Hydrodynamic interaction and energy-saving mechanisms of two three-dimensional parallel swimmers with synchronous and asynchronous undulation

The hydrodynamic performance and wake structures of three-dimensional (3D) fish are distinct from those of two-dimensional (2D) models. To reveal the hydrodynamic interaction and energy-saving mechanism of 3D fish school, this study numerically simulated swimming of two 3D parallel fish, using a robust ghost cell method. The hydrodynamic benefits and wake structures were examined under different transverse spacings, Strouhal numbers, and phase differences. The results showed that the swimming efficiency at a narrow spacing was enhanced by 33.8% compared with the single-fish case. It can be further enhanced by 15.4% in the anti-phase undulation compared to the in-phase state. The critical spacing where the apparent hydrodynamic benefit occurs is wider than that obtained in 2D simulations because the vortex row induced by transverse velocity can obliquely approach that generated by the adjacent fish. The thrust enhancement can be attributed to the channeling effect in the general synchronous and asynchronous undulations.
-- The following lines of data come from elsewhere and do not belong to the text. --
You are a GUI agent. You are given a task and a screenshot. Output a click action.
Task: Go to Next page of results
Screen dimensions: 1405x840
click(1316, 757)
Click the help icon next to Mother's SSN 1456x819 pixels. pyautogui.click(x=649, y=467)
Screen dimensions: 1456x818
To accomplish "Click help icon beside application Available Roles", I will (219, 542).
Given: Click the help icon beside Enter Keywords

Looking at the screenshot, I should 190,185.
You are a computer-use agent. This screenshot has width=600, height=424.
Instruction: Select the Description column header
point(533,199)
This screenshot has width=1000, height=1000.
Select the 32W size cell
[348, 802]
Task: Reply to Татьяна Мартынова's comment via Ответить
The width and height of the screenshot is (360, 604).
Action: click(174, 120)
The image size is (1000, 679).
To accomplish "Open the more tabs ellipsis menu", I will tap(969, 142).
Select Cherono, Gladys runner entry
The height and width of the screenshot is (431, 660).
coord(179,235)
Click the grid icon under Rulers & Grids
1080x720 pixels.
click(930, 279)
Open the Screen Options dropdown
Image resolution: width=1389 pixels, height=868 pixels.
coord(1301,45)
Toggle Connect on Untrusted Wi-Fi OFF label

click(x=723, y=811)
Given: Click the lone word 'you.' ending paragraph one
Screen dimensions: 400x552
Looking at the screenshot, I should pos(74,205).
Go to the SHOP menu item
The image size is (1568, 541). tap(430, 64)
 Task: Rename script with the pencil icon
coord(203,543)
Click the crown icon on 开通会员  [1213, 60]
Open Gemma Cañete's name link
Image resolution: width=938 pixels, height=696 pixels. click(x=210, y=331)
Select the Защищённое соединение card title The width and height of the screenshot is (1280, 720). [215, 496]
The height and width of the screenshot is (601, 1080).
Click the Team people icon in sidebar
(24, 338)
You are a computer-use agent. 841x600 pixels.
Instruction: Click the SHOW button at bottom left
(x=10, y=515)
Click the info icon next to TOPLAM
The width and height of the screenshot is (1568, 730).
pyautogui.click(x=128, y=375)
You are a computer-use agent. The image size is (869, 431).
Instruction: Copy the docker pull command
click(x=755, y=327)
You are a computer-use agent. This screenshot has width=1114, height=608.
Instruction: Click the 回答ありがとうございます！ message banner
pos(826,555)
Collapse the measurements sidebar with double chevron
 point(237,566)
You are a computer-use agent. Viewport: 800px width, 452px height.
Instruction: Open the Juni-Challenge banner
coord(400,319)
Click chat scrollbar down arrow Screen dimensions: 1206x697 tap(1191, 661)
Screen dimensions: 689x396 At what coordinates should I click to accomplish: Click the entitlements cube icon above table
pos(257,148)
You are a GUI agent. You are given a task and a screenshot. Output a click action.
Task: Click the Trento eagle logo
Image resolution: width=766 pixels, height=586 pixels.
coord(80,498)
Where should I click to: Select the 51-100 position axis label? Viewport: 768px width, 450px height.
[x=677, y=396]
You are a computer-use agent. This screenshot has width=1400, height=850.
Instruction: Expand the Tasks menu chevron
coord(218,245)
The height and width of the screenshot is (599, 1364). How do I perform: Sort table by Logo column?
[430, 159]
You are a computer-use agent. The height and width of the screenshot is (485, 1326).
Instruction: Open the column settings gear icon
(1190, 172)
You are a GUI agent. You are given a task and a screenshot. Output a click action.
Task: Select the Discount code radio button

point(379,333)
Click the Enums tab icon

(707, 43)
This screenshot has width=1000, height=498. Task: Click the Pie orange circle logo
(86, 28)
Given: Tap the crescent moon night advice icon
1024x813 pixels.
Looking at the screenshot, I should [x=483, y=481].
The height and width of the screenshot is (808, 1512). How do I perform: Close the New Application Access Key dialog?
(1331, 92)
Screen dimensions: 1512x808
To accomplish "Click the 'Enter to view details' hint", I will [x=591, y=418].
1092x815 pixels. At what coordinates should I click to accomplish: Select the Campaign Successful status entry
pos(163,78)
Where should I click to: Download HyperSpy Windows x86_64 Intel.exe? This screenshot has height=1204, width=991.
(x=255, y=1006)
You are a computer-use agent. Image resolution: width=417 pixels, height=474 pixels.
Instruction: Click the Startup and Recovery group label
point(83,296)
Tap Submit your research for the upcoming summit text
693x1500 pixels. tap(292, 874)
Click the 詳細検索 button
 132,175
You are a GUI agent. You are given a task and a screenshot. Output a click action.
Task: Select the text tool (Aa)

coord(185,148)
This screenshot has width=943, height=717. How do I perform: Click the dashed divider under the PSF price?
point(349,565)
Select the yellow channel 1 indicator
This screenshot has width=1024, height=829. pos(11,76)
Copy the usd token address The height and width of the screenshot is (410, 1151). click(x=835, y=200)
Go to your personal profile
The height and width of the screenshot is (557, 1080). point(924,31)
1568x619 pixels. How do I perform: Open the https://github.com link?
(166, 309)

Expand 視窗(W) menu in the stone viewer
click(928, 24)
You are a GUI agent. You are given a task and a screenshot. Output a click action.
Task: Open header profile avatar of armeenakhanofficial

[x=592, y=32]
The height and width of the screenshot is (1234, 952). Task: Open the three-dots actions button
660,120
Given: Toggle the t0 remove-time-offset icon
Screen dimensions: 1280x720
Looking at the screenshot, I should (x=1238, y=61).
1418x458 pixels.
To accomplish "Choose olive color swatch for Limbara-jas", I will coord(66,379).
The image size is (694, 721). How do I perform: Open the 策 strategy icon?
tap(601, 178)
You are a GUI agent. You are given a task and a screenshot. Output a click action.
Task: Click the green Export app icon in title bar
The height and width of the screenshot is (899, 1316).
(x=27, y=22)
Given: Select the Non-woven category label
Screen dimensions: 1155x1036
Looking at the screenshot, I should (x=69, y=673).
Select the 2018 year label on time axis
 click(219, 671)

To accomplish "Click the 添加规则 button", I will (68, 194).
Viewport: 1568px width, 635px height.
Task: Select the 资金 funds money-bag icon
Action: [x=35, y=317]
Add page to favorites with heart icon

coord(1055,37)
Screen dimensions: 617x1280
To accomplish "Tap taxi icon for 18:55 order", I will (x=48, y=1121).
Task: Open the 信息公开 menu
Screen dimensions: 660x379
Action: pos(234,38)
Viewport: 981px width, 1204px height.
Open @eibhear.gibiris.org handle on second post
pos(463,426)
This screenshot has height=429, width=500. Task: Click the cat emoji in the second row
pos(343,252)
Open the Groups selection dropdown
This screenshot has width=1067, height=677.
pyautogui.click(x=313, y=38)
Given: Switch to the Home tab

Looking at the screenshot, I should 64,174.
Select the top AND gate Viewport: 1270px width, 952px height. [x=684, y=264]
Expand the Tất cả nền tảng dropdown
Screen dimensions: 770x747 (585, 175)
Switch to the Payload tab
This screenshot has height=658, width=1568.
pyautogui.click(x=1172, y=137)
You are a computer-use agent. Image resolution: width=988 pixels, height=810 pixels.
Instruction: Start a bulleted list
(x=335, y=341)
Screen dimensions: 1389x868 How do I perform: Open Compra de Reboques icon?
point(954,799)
This channeling effect occurs in the wake centerline instead of in the gap between the two fish bodies in the 2D simulations. The wake is redirected downstream in the streamwise direction owing to the transverse obstruction, which strengthens the thrust. Additionally, vertical expansion with vorticity dissipation can be induced, compromising the channeling effect. Both the channeling effect and vertical expansion are more significant at narrower spacings and higher Strouhal numbers. Notably, the wall effect contributes to the thrust enhancement in the antiphase undulation. Also, the disorderly small-scale vortex contrails appearing in other phase states are not observed, further improving thrust.